What about battery and alternator (serpentine belt).
Check your grounds guys...if even ONE ground is loose or corroded from the block, she'll act up...especially more when warm. Another good place to check is under your console (behind radio), this is where your main ground actually connects (weird yes) but we've rebuilt a stealth and had this problem....turned out to be the ground on the metal chassis behind the radio.
It is most likely the thin wire that hangs off the side of the distributor. They often short out and have cracked insulation allowing them to short out. You can get a spark tested and connect it to on of the spark plug wires and crank the car and look for spark. If no spark there, check for spark at coil wire. If you have there but not at plug, you know the problem is between the primary and secondary system-meaning most likely the cap and/or rotor in the distributor or bad wire previously mentioned. Have you changed the cap and rotor yet? These are inexpensive and will often solve the problem especially when the problem is when it is damp outside. The problem is not the fuseable links on the shock tower, like the other person mentioned. It probably is a loose wire somewhere like the distributor wire.

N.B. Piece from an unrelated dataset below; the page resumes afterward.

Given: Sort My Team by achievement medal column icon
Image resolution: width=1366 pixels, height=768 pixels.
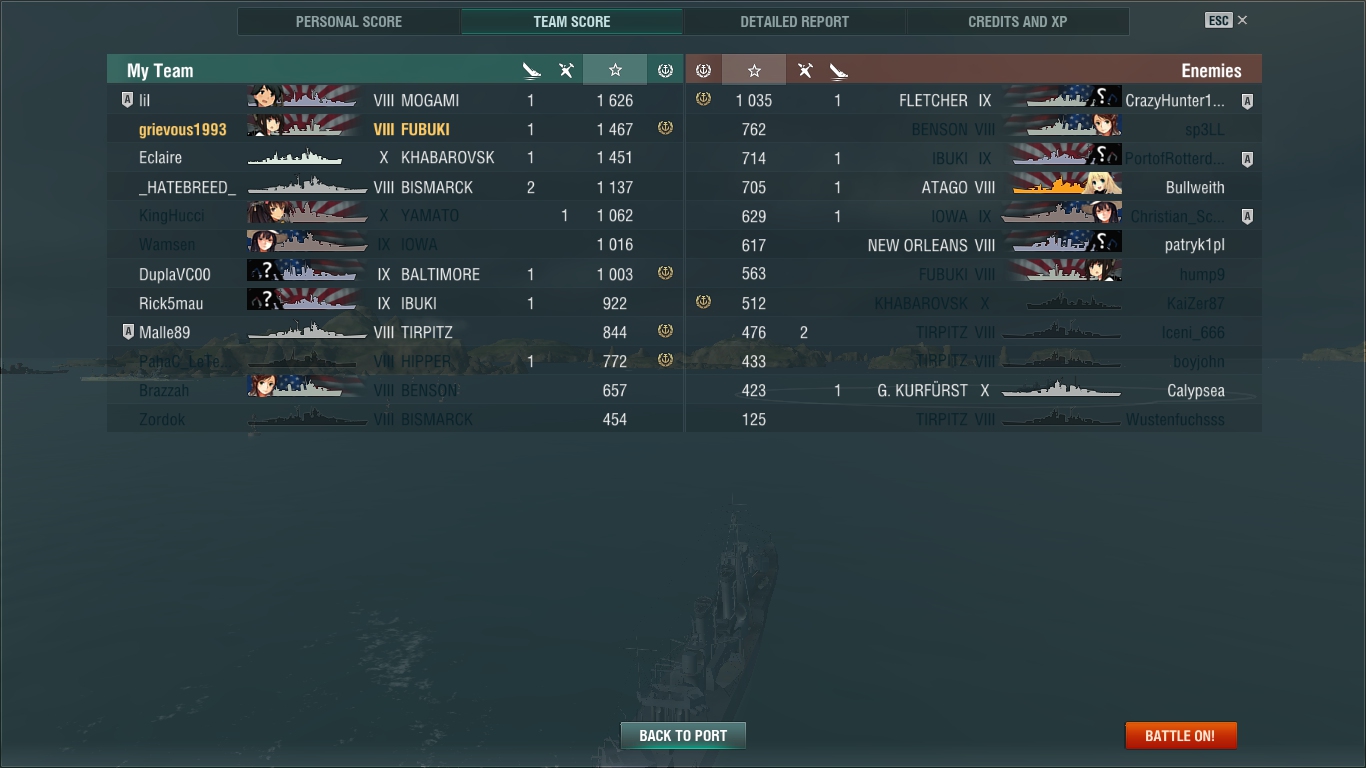Looking at the screenshot, I should click(665, 70).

Had the same problem with my tracker. Replaced the camshaft position sensor(easy to do yourself, takes about five mins.) Now can drive at highway speeds for about a half hour and stop at the gas station and she'll start back up and run fine. Before i had to wait at least 15-20mins before she would start. Also, if your service engine soon light is on take it to the national chain auto parts stores and they will hook up the code reader for free. The sensor runs about $120.
I would take the truck to an autoparts store and have the fault codes retrieved from the computer. Most stores will do the scan for free. I would lean toward a faulty throttle position sensor, but that's just speculation. The fault codes should narrow the problem down. Hope this helped and best wishes.